Il velivolo era esploso durante un test di volo sopra il deserto del Mojave dopo essersi sganciato dall’aereo vettore che l’aveva portata in quota. Uno dei due piloti, Michaes Alsbury, è morto nell’incidente mentre l’altro, Peter Siebold, è riuscito a salvarsi, pur riportando gravi ferite, lanciandosi con il paracadute da quasi 16.000 metri di altezza.
Troppo piano. Secondo la ricostruzione, proprio Alsbury avrebbe attivato, troppo presto o per errore, il sistema di stabilizzazione che, nella fase di rientro a terra, permette allo SpaceShipTwo di ridurre la velocità e mantenere la traiettoria. Questo sistema dovrebbe essere azionato a una velocità di Mach 1,4 (1,4 volte la velocità del suono, ossia 1.715 km/h), mentre il pilota lo avrebbe inserito a Mach 0,92, causando così la perdita di controllo della navicella.
Secondo gli investigatori Alsbury potrebbe aver compiuto questa manovra per evitare l’annullamento della missione, che avviene automaticamente se il sistema non viene inserito entro Mach 1,8 di velocità. SpaceShipTwo non era inoltre dotata di alcun sistema di sicurezza in grado di impedire l’erroneo inserimento della stabilizzazione.
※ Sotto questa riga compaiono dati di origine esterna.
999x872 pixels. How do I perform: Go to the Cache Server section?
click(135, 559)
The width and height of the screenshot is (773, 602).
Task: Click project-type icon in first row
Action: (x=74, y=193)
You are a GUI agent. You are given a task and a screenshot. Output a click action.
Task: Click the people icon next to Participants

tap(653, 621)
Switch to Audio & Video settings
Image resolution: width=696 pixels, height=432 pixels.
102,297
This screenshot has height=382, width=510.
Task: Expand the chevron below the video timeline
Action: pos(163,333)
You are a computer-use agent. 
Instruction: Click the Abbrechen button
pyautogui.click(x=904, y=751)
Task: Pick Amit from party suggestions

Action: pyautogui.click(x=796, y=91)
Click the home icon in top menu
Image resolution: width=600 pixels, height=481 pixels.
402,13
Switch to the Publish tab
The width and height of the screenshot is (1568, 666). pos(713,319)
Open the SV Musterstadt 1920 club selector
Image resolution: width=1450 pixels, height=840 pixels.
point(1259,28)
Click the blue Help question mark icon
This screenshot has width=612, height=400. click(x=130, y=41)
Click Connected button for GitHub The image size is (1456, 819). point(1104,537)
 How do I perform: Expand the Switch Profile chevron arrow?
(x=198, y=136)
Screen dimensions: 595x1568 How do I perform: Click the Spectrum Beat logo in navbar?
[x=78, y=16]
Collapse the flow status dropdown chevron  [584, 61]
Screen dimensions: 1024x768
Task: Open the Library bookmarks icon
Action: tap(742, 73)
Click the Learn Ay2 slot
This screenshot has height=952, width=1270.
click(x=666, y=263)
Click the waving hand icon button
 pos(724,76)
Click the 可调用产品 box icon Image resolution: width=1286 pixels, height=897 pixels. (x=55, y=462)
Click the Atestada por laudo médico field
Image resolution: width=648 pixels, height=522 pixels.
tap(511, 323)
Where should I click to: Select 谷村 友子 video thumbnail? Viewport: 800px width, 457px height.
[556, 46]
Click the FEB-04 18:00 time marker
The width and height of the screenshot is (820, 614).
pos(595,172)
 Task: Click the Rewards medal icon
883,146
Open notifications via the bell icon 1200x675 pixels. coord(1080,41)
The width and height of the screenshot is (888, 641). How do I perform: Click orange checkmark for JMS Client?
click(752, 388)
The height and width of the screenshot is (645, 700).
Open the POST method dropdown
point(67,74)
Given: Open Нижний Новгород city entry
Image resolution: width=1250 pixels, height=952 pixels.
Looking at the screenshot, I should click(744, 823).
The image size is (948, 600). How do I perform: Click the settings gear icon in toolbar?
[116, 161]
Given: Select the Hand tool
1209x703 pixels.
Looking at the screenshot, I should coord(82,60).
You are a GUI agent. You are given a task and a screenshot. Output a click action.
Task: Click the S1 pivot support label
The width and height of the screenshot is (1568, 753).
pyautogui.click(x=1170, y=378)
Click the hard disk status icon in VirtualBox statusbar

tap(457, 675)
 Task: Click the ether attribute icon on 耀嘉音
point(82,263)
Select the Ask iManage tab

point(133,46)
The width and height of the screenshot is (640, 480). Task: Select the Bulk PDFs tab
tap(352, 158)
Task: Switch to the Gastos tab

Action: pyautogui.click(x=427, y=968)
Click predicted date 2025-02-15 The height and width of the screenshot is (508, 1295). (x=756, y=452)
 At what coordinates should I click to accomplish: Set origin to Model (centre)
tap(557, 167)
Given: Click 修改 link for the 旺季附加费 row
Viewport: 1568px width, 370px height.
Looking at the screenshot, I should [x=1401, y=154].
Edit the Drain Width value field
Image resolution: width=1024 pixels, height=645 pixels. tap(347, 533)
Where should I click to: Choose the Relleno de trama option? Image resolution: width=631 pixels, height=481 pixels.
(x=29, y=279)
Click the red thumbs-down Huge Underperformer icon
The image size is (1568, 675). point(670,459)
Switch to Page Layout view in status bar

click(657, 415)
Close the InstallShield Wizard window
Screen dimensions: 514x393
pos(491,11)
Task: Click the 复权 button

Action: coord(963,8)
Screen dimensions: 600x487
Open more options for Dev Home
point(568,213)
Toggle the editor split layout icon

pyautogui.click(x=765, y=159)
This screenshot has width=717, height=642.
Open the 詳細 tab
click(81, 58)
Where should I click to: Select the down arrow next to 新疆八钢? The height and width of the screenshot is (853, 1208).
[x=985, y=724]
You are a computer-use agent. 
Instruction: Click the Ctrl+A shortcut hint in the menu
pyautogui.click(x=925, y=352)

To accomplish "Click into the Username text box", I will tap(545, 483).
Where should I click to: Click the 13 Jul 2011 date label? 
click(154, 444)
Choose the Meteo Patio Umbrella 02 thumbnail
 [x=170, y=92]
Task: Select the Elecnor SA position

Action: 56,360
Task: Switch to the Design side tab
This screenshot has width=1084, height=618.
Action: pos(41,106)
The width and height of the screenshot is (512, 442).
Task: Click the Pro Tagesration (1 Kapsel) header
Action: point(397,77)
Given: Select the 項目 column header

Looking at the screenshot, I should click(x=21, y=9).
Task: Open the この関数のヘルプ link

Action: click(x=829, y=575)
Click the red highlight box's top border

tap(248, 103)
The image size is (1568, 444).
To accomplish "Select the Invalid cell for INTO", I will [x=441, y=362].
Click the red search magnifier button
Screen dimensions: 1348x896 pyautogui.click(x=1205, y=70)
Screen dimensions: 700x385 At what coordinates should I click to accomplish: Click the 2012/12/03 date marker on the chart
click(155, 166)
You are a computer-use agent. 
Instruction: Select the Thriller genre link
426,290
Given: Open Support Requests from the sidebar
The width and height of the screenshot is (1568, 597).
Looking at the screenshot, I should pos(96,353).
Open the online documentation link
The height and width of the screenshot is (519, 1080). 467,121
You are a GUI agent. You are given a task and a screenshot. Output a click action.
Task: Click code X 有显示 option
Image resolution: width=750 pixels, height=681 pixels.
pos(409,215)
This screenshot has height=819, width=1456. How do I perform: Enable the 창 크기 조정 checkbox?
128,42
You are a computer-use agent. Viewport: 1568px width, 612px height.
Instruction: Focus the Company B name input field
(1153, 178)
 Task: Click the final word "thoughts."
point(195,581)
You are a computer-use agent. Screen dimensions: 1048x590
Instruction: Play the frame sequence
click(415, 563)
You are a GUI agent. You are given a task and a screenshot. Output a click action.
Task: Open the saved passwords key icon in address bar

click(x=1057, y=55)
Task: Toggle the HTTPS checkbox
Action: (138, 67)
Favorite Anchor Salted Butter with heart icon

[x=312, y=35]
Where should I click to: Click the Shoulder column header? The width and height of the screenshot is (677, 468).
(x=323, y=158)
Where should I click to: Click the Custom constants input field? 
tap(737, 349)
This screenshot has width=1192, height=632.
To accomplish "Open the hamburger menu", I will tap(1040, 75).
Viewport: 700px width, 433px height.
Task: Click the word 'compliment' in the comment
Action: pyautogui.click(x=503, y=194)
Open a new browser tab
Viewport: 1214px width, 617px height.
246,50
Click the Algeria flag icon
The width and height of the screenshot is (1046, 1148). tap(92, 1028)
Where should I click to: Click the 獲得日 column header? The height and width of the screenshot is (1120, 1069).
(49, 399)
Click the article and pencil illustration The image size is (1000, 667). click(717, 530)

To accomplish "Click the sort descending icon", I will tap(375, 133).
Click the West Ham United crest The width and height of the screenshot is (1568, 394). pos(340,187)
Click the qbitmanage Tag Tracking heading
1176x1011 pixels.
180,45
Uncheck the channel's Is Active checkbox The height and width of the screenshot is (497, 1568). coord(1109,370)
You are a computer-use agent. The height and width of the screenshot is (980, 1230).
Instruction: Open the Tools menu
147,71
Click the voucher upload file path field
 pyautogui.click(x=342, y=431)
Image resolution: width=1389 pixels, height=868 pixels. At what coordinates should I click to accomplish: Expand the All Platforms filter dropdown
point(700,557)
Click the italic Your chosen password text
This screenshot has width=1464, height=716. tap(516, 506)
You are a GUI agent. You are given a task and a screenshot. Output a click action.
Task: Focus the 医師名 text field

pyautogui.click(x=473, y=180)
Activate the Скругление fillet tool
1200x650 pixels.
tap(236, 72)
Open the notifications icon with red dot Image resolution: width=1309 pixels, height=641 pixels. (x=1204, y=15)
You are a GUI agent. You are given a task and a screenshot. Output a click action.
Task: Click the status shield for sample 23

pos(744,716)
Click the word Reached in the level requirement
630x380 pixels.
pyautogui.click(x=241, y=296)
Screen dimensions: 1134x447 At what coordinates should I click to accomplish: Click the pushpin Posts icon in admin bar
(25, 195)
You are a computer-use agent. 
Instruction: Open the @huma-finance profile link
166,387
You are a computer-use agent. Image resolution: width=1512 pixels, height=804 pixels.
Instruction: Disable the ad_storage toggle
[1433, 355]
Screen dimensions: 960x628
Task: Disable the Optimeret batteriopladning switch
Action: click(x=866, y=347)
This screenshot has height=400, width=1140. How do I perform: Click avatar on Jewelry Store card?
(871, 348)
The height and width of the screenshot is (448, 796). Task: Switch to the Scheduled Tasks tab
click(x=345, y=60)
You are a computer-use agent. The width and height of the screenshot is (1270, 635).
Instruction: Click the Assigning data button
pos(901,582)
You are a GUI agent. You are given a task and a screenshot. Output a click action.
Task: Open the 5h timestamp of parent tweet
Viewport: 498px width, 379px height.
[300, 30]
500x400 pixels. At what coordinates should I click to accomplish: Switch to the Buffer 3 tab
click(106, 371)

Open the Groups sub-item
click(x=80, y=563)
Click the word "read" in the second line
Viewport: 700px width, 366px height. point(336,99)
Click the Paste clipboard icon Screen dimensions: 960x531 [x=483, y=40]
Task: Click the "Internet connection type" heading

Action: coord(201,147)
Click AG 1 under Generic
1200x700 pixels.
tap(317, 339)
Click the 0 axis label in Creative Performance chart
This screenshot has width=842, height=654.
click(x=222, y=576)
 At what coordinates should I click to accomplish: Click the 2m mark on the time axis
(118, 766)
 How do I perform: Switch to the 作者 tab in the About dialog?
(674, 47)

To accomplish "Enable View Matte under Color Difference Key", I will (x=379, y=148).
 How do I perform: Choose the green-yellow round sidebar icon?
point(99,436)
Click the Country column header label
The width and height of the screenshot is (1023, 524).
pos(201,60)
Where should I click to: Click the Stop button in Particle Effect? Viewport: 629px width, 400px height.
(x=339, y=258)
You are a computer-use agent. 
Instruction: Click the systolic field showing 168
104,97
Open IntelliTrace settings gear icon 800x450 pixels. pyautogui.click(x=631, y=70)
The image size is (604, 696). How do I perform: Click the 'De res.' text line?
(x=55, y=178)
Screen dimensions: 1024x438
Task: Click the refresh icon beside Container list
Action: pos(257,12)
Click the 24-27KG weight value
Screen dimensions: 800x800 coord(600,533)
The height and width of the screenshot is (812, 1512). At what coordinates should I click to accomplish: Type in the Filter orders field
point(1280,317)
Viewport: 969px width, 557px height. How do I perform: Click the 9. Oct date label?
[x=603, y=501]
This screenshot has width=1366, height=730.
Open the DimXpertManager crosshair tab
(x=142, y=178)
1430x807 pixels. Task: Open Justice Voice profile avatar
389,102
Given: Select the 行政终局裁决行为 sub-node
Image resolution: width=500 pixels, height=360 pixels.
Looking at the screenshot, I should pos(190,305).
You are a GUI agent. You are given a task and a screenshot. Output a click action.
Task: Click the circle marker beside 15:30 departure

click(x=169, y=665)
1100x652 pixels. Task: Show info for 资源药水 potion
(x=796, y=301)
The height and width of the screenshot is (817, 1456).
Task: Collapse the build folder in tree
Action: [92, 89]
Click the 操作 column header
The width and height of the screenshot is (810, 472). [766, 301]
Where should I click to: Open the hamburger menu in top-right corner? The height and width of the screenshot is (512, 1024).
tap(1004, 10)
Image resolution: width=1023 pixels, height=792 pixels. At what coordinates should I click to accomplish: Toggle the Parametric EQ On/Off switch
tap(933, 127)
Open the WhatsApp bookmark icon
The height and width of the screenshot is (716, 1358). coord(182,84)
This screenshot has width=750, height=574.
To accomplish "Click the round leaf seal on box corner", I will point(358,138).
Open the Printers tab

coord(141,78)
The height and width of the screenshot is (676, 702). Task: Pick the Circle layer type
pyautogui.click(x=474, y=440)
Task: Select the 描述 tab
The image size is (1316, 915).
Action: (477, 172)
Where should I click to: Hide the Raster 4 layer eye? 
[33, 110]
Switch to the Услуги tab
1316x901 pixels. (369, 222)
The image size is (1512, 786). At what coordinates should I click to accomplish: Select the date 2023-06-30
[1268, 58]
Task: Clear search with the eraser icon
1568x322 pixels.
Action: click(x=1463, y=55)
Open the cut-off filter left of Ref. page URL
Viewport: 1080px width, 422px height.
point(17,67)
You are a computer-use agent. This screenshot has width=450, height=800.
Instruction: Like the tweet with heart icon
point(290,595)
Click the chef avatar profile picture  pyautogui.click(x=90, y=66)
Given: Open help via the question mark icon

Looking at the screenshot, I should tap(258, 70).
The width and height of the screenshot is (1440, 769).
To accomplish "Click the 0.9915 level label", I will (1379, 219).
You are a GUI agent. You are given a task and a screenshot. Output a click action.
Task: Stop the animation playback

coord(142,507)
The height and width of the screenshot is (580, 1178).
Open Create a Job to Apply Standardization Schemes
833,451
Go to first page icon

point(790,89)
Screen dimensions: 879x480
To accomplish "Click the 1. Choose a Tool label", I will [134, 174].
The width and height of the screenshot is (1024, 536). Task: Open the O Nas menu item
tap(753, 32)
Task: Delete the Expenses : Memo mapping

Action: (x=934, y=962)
Non rinuncia. Richard Branson, eclettico patron di Virgin Galactic, non ha comunque rinunciato al suo sogno spaziale. Attualmente l’azienda sta rivedendo completamente il progetto della propria navetta e dei relativi sistemi di sicurezza. «Anche se non dimenticheremo mai la tragica perdita di Michael Alsbury, ora che le indagini sono concluse potremo focalizzarci completamente sulla risoluzione dei problemi e sul raggiungimento del nostro obiettivo», ha commentato Branson. Obiettivo che resta quello di offrire un veicolo per il turismo spaziale.